▶ _AIM OF THE EXERCISE_:
Please convert every line of the data below into a JSON list of strings, one string per line, leaving out blank lines.

[START RECORDS TO USE]

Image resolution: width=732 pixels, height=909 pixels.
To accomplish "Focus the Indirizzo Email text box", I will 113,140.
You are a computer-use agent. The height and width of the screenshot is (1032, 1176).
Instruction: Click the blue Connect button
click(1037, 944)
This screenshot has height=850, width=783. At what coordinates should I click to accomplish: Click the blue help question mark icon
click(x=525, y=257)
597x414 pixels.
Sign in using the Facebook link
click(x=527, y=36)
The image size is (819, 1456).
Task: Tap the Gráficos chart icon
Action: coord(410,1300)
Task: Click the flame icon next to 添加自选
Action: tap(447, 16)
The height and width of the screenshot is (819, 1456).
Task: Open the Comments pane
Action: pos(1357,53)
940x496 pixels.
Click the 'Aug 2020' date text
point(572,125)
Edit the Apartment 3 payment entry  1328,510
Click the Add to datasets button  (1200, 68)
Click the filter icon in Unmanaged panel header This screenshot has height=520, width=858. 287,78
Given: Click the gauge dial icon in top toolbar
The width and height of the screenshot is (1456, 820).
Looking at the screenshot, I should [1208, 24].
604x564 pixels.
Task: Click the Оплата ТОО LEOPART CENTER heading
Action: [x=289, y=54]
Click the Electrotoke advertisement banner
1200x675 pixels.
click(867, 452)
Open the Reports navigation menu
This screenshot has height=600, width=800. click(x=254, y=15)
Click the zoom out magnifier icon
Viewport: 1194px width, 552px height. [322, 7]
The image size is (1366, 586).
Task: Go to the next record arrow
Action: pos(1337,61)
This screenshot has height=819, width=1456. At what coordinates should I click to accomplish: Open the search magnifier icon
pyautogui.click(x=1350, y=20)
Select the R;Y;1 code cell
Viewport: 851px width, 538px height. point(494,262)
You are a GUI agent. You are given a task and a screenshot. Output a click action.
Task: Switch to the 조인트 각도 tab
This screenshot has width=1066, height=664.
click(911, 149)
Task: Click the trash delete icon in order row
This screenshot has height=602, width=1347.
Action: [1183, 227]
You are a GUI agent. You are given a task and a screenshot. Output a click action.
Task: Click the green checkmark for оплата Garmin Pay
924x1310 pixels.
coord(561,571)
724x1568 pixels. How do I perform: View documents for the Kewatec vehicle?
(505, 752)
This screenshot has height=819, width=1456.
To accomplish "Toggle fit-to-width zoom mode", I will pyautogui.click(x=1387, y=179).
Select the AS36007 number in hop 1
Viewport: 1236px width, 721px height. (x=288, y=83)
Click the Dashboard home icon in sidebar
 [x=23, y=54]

[END RECORDS TO USE]

▶ _WORKED ANSWER_:
[
  "Image resolution: width=732 pixels, height=909 pixels.",
  "To accomplish \"Focus the Indirizzo Email text box\", I will 113,140.",
  "You are a computer-use agent. The height and width of the screenshot is (1032, 1176).",
  "Instruction: Click the blue Connect button",
  "click(1037, 944)",
  "This screenshot has height=850, width=783. At what coordinates should I click to accomplish: Click the blue help question mark icon",
  "click(x=525, y=257)",
  "597x414 pixels.",
  "Sign in using the Facebook link",
  "click(x=527, y=36)",
  "The image size is (819, 1456).",
  "Task: Tap the Gráficos chart icon",
  "Action: coord(410,1300)",
  "Task: Click the flame icon next to 添加自选",
  "Action: tap(447, 16)",
  "The height and width of the screenshot is (819, 1456).",
  "Task: Open the Comments pane",
  "Action: pos(1357,53)",
  "940x496 pixels.",
  "Click the 'Aug 2020' date text",
  "point(572,125)",
  "Edit the Apartment 3 payment entry  1328,510",
  "Click the Add to datasets button  (1200, 68)",
  "Click the filter icon in Unmanaged panel header This screenshot has height=520, width=858. 287,78",
  "Given: Click the gauge dial icon in top toolbar",
  "The width and height of the screenshot is (1456, 820).",
  "Looking at the screenshot, I should [1208, 24].",
  "604x564 pixels.",
  "Task: Click the Оплата ТОО LEOPART CENTER heading",
  "Action: [x=289, y=54]",
  "Click the Electrotoke advertisement banner",
  "1200x675 pixels.",
  "click(867, 452)",
  "Open the Reports navigation menu",
  "This screenshot has height=600, width=800. click(x=254, y=15)",
  "Click the zoom out magnifier icon",
  "Viewport: 1194px width, 552px height. [322, 7]",
  "The image size is (1366, 586).",
  "Task: Go to the next record arrow",
  "Action: pos(1337,61)",
  "This screenshot has height=819, width=1456. At what coordinates should I click to accomplish: Open the search magnifier icon",
  "pyautogui.click(x=1350, y=20)",
  "Select the R;Y;1 code cell",
  "Viewport: 851px width, 538px height. point(494,262)",
  "You are a GUI agent. You are given a task and a screenshot. Output a click action.",
  "Task: Switch to the 조인트 각도 tab",
  "This screenshot has width=1066, height=664.",
  "click(911, 149)",
  "Task: Click the trash delete icon in order row",
  "This screenshot has height=602, width=1347.",
  "Action: [1183, 227]",
  "You are a GUI agent. You are given a task and a screenshot. Output a click action.",
  "Task: Click the green checkmark for оплата Garmin Pay",
  "924x1310 pixels.",
  "coord(561,571)",
  "724x1568 pixels. How do I perform: View documents for the Kewatec vehicle?",
  "(505, 752)",
  "This screenshot has height=819, width=1456.",
  "To accomplish \"Toggle fit-to-width zoom mode\", I will pyautogui.click(x=1387, y=179).",
  "Select the AS36007 number in hop 1",
  "Viewport: 1236px width, 721px height. (x=288, y=83)",
  "Click the Dashboard home icon in sidebar",
  " [x=23, y=54]"
]